**Selected passage:**
‘Where are you really from?’ This is a question I have been regularly asked by colleagues and patients alike – and I am not alone. As a mixed-race female doctor, from a working-class background, it’s not hard to imagine how, sometimes, I can find it difficult to fit in with what the public may perceive as a ‘typical doctor’.
Throughout my career, I have always wondered how we can make sure our committees are representative. I am, and have been, heavily involved in widening participation schemes over the years and it still feels that we haven’t got this right.
The BMA junior doctors committee has followed other BMA committees to elect an ‘equalities champion’. As the Severn regional junior doctors committee co-chair, I also sit on the national junior doctors committee, and many members have approached me asking whether we are representative of the junior doctor body. It’s this that motivated me to consider standing for the role.
US payments company Square’s global operations executive Naomi Wheeless discusses the four lessons we can learn for building diverse teams (2021). The most important message from her article is that sticking to what you know doesn’t always work if you want to build a diverse team.
The BMA is a dynamic organisation that welcomes ideas and thoughts from different backgrounds and perspectives. This includes encouraging a range of voices on the committee, from a variety of backgrounds: if these voices aren’t heard, we cannot hope to move with the times and truly represent the workforce.
I was successfully elected to the role in April. Although the role is still being defined, I believe it will shape our committee and how we represent junior doctors on a wider level.

**Supplied material:**
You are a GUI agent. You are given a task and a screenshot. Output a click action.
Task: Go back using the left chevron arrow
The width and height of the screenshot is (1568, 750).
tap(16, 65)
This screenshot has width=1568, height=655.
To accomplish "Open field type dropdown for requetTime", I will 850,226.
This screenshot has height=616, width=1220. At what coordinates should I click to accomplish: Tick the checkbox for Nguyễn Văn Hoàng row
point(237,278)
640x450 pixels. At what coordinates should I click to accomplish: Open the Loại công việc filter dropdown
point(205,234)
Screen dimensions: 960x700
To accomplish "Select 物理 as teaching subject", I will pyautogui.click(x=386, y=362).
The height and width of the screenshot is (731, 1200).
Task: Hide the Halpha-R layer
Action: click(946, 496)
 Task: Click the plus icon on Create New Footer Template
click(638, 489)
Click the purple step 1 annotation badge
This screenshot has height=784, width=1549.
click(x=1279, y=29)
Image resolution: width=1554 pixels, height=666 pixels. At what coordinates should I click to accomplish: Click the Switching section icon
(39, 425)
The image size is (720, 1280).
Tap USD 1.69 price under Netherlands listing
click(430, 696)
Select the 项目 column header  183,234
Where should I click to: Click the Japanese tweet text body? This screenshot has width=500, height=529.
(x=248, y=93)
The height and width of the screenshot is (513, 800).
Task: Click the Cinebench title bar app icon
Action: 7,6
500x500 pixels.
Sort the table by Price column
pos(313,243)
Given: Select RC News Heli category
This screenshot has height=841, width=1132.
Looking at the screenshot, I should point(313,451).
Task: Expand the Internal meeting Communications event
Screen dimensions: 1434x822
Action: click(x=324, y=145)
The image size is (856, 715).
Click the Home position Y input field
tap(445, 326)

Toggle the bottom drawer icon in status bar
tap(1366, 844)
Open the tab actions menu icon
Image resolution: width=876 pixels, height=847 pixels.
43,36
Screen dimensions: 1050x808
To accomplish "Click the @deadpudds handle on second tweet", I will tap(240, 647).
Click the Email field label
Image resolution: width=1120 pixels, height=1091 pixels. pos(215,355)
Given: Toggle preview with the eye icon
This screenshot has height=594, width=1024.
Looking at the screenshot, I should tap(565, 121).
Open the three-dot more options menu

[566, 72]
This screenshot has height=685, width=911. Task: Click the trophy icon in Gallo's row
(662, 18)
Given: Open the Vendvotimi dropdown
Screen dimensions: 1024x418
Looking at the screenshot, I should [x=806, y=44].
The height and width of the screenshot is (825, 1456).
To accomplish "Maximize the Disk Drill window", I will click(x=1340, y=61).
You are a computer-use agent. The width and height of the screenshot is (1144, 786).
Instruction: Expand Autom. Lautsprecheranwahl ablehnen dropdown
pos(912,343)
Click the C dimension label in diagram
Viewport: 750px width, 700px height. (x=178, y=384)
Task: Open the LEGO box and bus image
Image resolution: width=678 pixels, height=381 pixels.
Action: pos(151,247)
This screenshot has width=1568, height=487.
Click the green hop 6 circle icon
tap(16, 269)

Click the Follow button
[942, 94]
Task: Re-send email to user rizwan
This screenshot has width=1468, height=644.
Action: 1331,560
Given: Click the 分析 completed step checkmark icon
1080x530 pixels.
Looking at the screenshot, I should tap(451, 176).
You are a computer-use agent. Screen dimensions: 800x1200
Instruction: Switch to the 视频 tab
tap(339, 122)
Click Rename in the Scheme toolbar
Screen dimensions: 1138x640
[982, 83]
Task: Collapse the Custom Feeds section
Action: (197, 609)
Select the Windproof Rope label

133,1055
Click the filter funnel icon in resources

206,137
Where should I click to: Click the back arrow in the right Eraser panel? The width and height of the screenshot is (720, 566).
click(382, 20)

**Work to complete:**
Continue the account of becoming the junior doctors committee's equalities champion from the point at which it stops. The lines above bear no relation to the account of becoming the junior doctors committee's equalities champion.

**Exercise answer:**
It’s important to me that anyone, particularly those with protected characteristics, are able to speak freely about and contribute to BMA policy. However, if they are unable to speak freely, I will be an advocate for these groups so their voices are heard and fed into overall discussions affecting junior doctors.
I put myself forward for this role because I felt that we, as a committee, had a lot of work to do to improve how representative we are of our members.
I am now empowered to work on ways to ensure that our committee and its executive committee represent the junior doctor workforce, in terms of EDI (equality, diversity and inclusion). This is no easy task: there is lots to consider, including making sure people don’t feel tokenistic.
Much of the work will focus on mentoring and encouraging under-represented groups to stand for our committee. Despite these challenges, I believe we are working towards making the BMA junior doctors committee a role model for other committees, and if we can get this aspect right, others will follow.
More diverse committees make better decisions, and that will help improve support to all our colleagues.
Find out more about equality, diversity and inclusion at the BMA and widening participation in medicine.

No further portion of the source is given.